▶ [Task data]:

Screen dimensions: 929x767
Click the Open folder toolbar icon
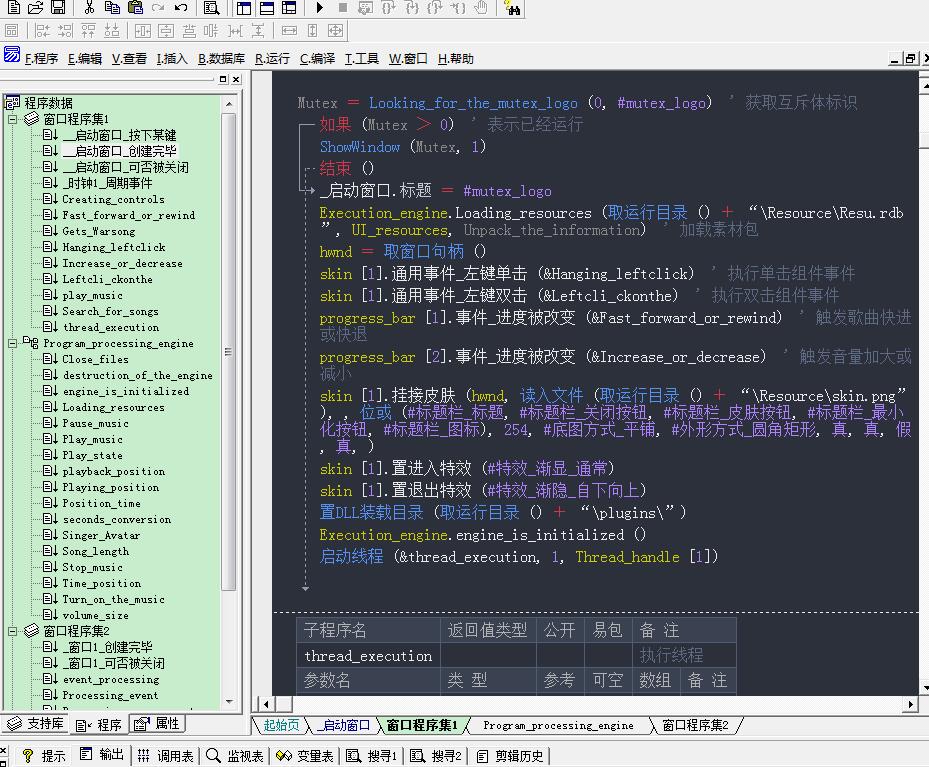pyautogui.click(x=35, y=8)
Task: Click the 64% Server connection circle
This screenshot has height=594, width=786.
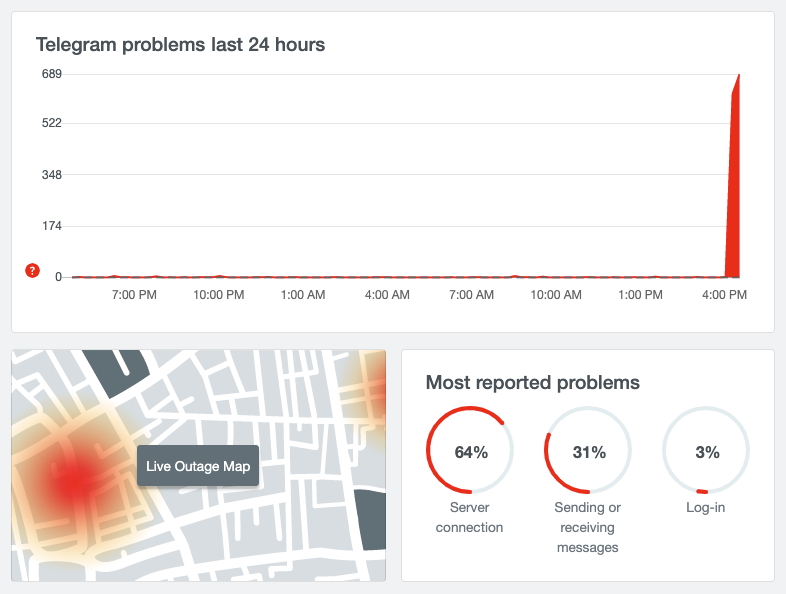Action: coord(470,450)
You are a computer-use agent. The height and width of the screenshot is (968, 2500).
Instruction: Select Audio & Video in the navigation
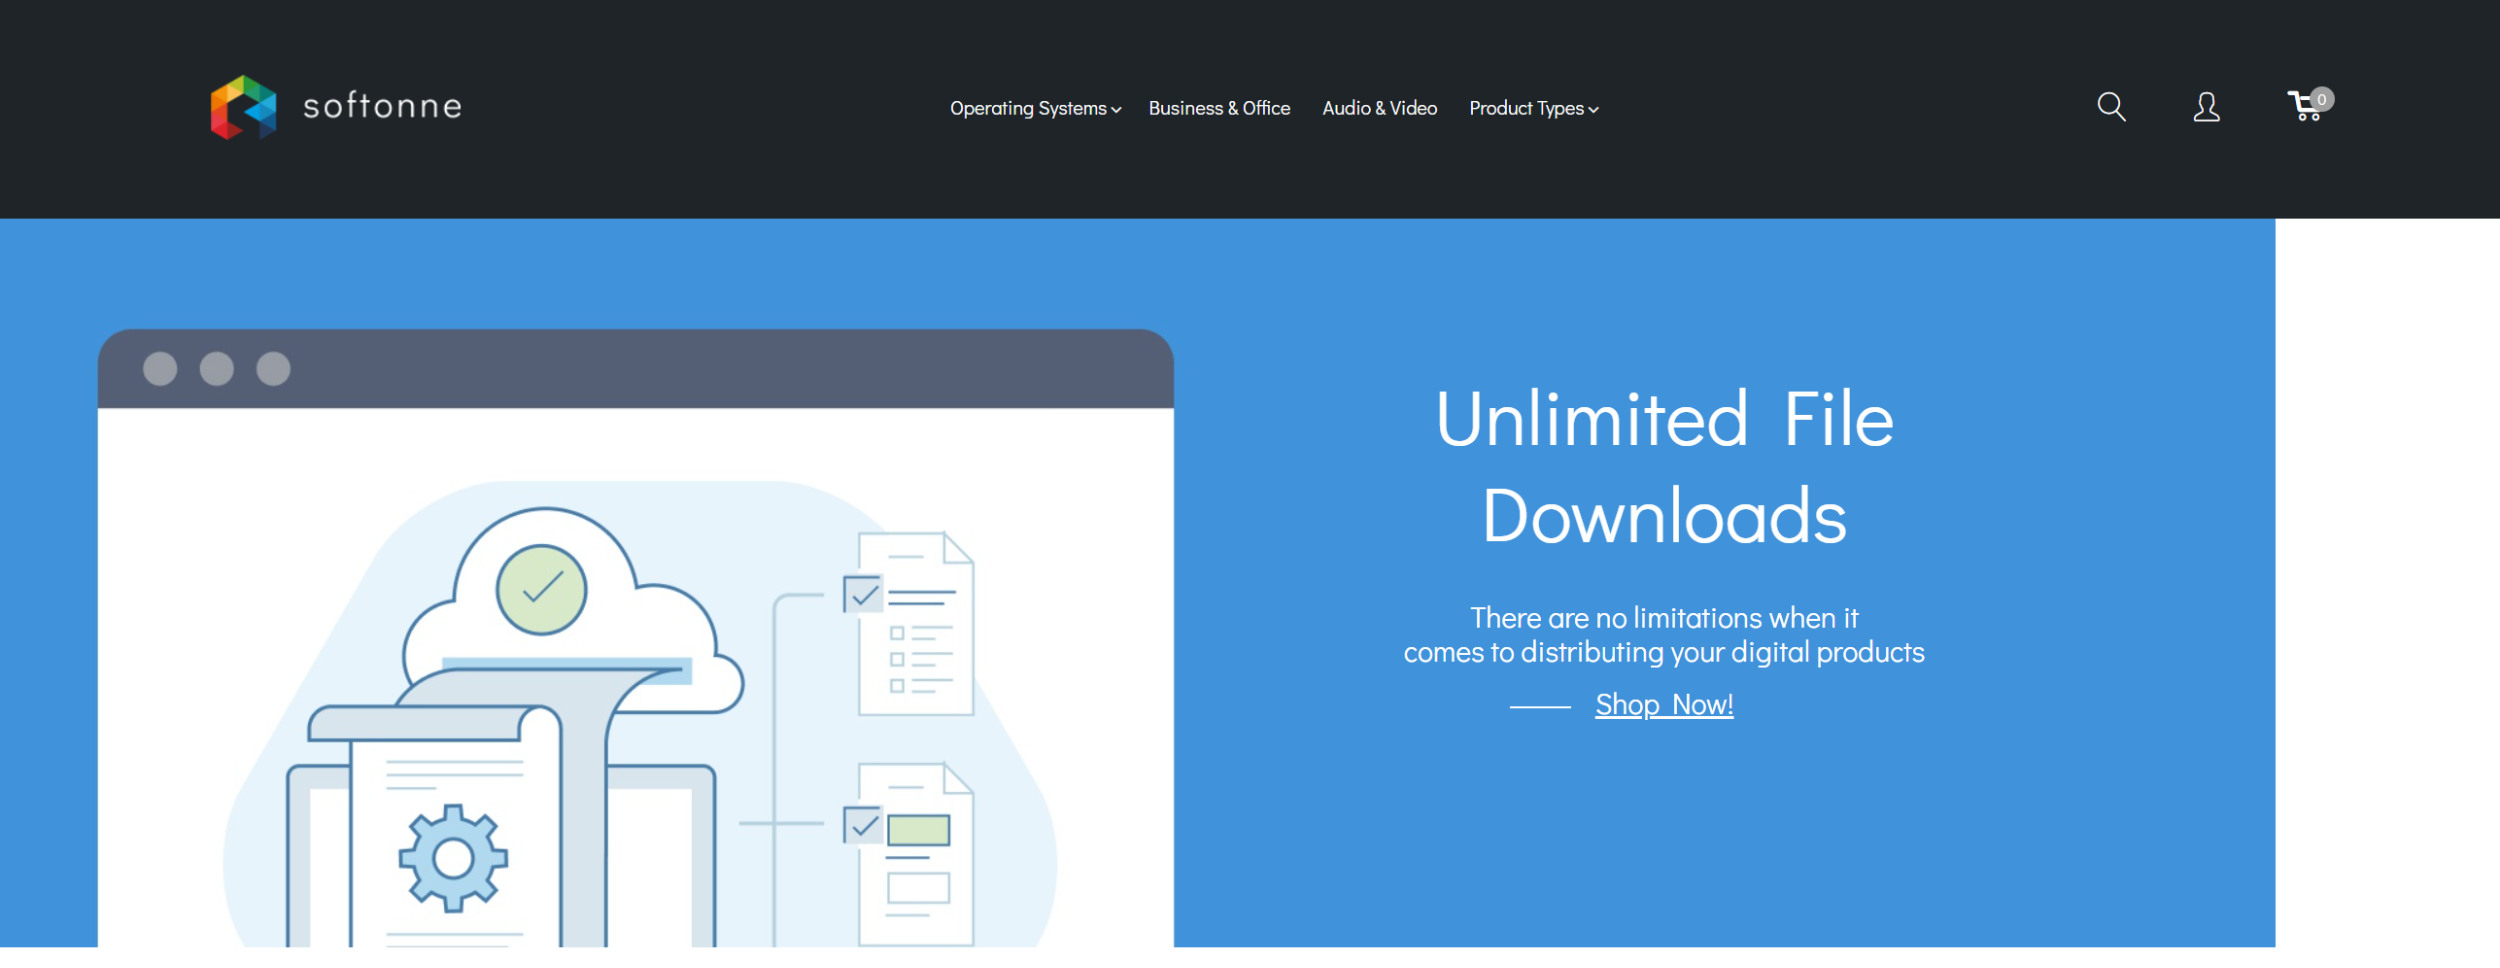1379,108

▶ [What is expected]: Arrange every line of the material above as a numbered list, skipping blank lines and leaving the pictures out.

▶ [Exercise solution]:
1. Screen dimensions: 929x767
2. Click the Open folder toolbar icon
3. pyautogui.click(x=35, y=8)
4. Task: Click the 64% Server connection circle
5. This screenshot has height=594, width=786.
6. Action: coord(470,450)
7. You are a computer-use agent. The height and width of the screenshot is (968, 2500).
8. Instruction: Select Audio & Video in the navigation
9. 1379,108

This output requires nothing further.